Lay out the entries from the line containing "Click the yellow FINAL MEETING chevron" down to the line containing "The image size is (955, 716). point(477,360)", both ends included, as a Markdown table with a Row column numbering each line and a Text column holding the line itself. Skip blank lines and leave the pictures out.

— start INPUT ROWS —

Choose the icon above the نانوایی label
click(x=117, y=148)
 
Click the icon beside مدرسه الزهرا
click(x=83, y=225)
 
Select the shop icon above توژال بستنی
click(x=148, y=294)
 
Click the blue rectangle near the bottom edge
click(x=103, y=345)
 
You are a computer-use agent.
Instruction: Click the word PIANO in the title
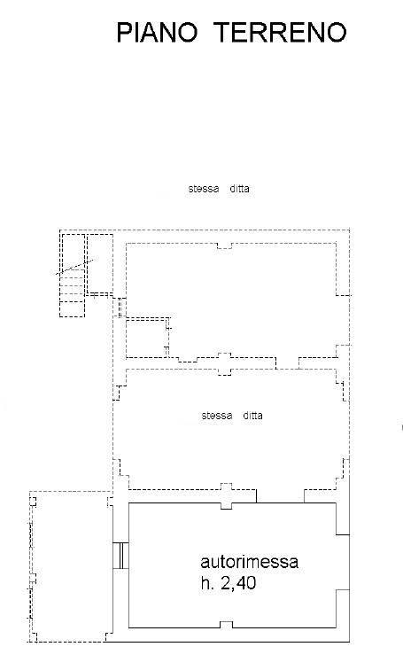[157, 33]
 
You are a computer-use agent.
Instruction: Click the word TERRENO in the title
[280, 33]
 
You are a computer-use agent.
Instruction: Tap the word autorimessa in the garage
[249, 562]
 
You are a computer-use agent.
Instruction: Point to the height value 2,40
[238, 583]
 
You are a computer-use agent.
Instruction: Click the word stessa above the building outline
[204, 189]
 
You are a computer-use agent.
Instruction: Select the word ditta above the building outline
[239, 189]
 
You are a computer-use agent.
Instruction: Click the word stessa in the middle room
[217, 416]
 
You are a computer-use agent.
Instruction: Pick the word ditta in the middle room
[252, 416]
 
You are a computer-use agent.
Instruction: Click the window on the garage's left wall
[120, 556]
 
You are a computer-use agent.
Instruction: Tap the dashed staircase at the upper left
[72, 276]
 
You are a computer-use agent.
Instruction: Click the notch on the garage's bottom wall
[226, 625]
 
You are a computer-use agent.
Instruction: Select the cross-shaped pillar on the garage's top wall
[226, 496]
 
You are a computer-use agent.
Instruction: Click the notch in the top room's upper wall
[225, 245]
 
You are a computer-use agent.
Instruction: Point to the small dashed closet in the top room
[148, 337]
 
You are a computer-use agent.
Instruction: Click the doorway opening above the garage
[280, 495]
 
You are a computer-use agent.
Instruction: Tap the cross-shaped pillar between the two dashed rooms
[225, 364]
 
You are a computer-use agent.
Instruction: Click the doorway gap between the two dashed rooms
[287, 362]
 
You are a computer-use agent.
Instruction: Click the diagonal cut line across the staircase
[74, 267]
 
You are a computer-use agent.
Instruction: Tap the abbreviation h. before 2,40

— end INPUT ROWS —
— start INPUT ROWS —

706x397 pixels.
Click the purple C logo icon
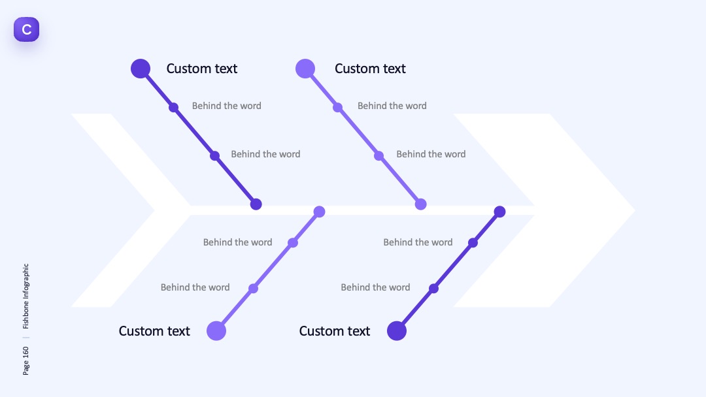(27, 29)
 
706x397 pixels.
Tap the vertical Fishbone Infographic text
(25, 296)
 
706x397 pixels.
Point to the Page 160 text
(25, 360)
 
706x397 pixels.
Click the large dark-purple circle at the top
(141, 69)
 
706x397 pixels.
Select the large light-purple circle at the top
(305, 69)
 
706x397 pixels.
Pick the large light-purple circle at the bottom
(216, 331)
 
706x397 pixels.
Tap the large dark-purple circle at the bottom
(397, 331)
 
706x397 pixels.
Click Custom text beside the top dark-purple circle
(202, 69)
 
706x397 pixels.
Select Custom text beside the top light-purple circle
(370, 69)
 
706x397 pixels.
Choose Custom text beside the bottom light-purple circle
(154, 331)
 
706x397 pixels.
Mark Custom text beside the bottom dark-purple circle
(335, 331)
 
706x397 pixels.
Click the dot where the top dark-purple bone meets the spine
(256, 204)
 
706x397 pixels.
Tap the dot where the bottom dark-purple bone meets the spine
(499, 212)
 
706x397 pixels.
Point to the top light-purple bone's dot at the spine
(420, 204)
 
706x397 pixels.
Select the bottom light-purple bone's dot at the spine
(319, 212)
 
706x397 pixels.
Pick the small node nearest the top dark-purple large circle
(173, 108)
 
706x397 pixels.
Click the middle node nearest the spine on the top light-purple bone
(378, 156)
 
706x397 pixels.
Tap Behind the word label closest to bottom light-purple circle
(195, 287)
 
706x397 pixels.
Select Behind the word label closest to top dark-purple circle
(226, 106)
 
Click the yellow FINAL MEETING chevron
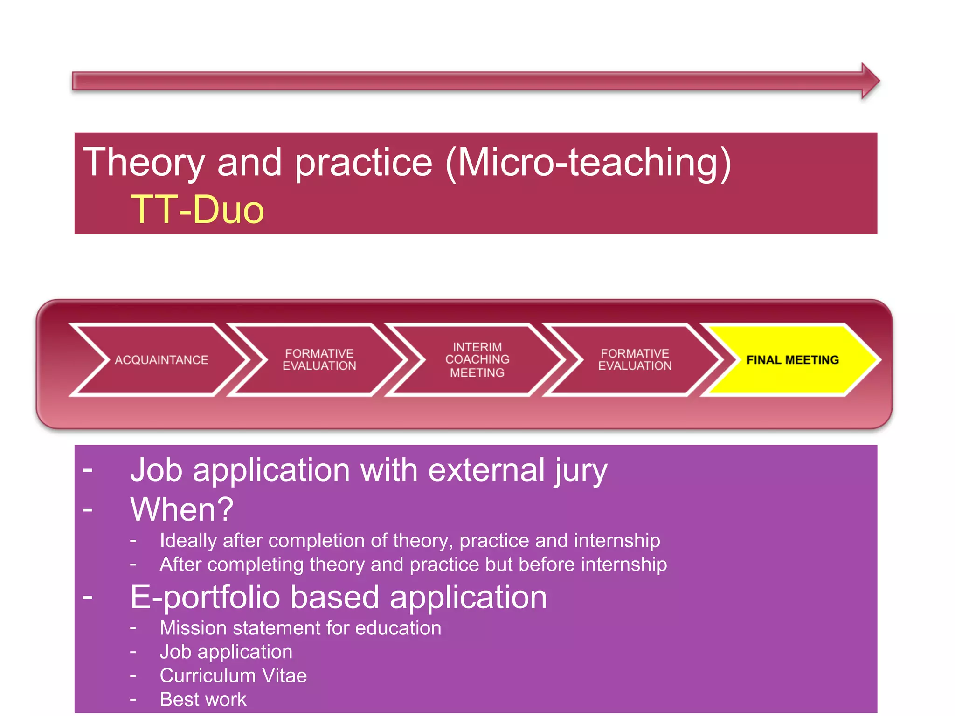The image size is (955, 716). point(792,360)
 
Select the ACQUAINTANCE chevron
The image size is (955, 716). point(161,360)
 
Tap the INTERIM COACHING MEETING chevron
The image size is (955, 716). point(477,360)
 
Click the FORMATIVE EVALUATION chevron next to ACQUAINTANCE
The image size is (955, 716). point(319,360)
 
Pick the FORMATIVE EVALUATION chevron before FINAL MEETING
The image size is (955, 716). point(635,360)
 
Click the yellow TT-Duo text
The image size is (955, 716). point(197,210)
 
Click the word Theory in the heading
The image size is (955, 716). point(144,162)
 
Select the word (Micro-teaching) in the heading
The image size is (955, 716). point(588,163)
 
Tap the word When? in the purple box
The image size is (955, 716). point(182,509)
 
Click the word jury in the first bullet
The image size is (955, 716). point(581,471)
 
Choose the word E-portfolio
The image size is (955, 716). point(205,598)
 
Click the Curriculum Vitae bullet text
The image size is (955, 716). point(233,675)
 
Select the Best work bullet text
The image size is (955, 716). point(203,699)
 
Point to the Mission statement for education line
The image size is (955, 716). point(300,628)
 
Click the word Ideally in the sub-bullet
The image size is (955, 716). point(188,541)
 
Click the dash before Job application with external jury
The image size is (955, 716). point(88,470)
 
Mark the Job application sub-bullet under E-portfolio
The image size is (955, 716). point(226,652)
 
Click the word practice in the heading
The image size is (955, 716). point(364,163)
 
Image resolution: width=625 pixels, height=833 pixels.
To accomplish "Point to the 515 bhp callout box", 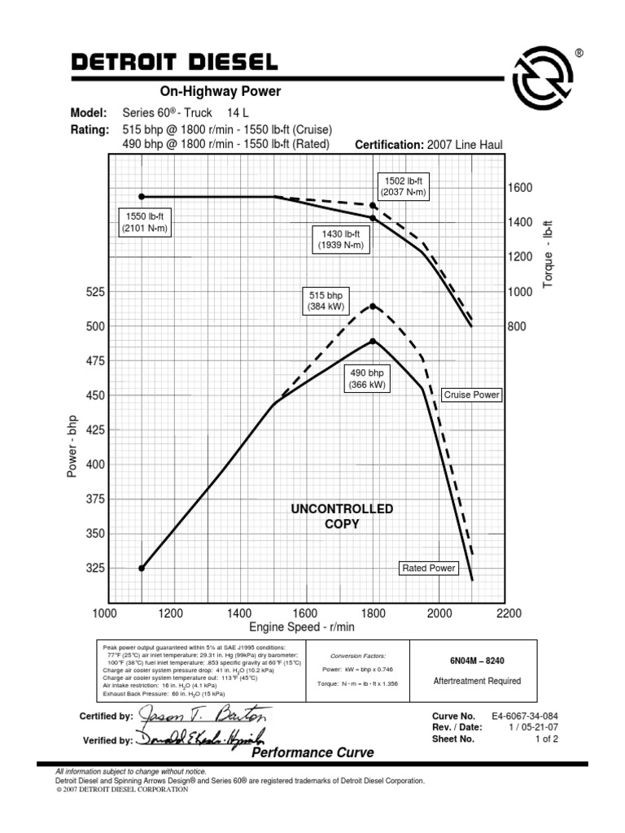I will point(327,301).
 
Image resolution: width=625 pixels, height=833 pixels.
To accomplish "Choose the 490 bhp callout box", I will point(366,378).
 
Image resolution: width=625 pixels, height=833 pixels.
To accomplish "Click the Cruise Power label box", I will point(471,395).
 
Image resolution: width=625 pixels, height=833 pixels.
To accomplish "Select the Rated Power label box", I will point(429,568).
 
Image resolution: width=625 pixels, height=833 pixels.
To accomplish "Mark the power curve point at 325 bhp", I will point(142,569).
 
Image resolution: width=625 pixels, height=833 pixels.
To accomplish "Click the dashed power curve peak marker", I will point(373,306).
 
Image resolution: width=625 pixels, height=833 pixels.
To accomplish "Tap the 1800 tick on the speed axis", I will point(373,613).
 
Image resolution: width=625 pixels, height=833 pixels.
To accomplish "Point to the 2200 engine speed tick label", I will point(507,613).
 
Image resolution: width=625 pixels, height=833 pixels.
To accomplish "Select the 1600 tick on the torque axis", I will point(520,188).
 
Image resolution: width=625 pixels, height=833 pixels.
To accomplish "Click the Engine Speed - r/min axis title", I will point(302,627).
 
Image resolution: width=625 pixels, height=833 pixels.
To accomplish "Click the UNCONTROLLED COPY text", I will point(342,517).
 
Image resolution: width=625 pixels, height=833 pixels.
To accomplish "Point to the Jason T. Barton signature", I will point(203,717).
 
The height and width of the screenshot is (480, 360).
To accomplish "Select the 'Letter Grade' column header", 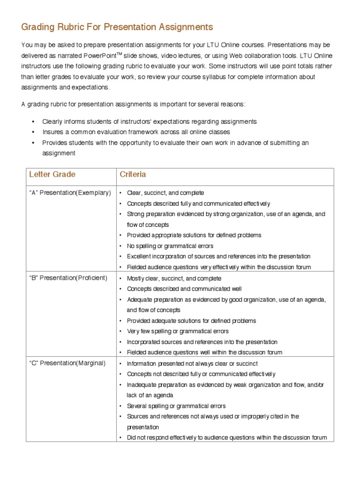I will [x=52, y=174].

— end INPUT ROWS —
— start INPUT ROWS —

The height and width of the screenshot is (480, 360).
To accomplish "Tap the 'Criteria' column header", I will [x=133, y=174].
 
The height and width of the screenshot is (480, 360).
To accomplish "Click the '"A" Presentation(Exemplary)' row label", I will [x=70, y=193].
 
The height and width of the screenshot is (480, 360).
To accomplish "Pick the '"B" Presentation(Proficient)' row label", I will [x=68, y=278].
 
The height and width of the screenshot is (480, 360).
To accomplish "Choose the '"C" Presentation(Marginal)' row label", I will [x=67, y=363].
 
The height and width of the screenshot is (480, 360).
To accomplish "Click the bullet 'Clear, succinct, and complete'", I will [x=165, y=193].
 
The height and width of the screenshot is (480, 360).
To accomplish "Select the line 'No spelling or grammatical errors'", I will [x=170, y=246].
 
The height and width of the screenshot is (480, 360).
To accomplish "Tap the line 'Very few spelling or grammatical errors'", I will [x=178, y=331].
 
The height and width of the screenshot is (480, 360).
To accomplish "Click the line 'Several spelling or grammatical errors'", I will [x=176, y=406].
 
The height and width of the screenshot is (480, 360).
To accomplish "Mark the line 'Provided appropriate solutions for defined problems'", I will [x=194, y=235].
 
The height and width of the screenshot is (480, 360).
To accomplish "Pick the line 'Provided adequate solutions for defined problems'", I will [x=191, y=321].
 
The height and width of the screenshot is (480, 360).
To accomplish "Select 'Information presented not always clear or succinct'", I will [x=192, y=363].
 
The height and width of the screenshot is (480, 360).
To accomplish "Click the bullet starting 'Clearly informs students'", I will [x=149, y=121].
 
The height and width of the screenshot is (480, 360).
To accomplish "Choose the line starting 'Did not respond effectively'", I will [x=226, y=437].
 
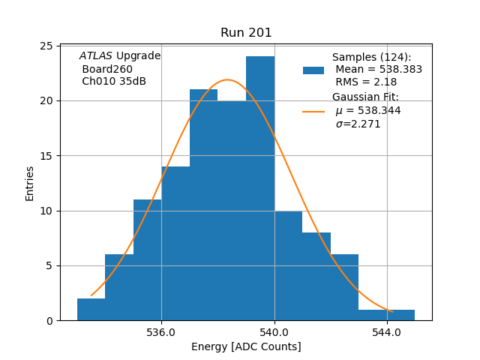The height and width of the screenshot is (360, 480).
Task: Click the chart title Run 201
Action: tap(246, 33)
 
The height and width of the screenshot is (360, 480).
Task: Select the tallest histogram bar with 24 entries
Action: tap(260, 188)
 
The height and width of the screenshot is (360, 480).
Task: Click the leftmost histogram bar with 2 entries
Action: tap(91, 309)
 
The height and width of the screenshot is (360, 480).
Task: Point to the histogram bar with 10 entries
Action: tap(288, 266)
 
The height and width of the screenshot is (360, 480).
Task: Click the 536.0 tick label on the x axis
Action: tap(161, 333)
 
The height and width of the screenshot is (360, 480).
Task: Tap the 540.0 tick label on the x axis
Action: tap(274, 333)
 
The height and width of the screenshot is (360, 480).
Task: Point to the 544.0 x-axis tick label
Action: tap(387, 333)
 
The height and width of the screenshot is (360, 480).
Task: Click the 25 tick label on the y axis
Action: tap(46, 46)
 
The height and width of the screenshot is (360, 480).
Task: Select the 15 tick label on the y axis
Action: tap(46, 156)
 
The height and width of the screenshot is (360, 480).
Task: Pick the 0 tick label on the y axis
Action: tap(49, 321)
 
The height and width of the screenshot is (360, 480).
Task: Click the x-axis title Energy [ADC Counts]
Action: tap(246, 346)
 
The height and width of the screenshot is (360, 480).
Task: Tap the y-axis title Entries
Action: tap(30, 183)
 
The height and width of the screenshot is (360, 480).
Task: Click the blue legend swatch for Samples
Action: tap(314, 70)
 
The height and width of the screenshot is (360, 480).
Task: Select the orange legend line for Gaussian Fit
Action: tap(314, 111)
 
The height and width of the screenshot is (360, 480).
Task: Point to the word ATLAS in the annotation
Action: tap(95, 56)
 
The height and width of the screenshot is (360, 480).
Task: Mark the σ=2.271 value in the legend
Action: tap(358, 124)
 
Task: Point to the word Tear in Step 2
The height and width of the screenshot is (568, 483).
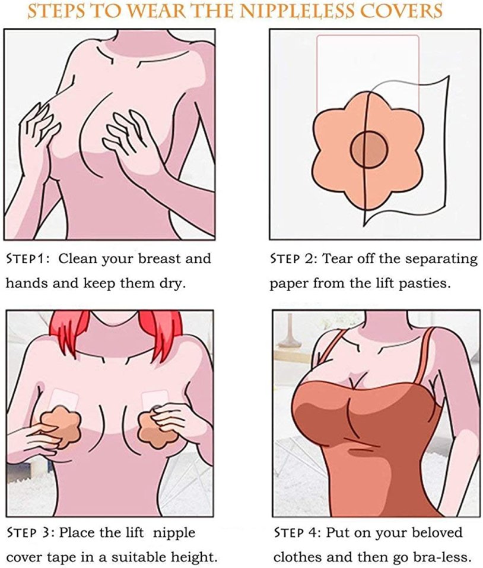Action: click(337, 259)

— end INPUT ROWS —

**FULL OUTPUT:**
| Row | Text |
|---|---|
| 1 | Click the yellow FINAL MEETING chevron |
| 2 | The image size is (955, 716). point(792,360) |
| 3 | Select the ACQUAINTANCE chevron |
| 4 | The image size is (955, 716). point(161,360) |
| 5 | Tap the INTERIM COACHING MEETING chevron |
| 6 | The image size is (955, 716). point(477,360) |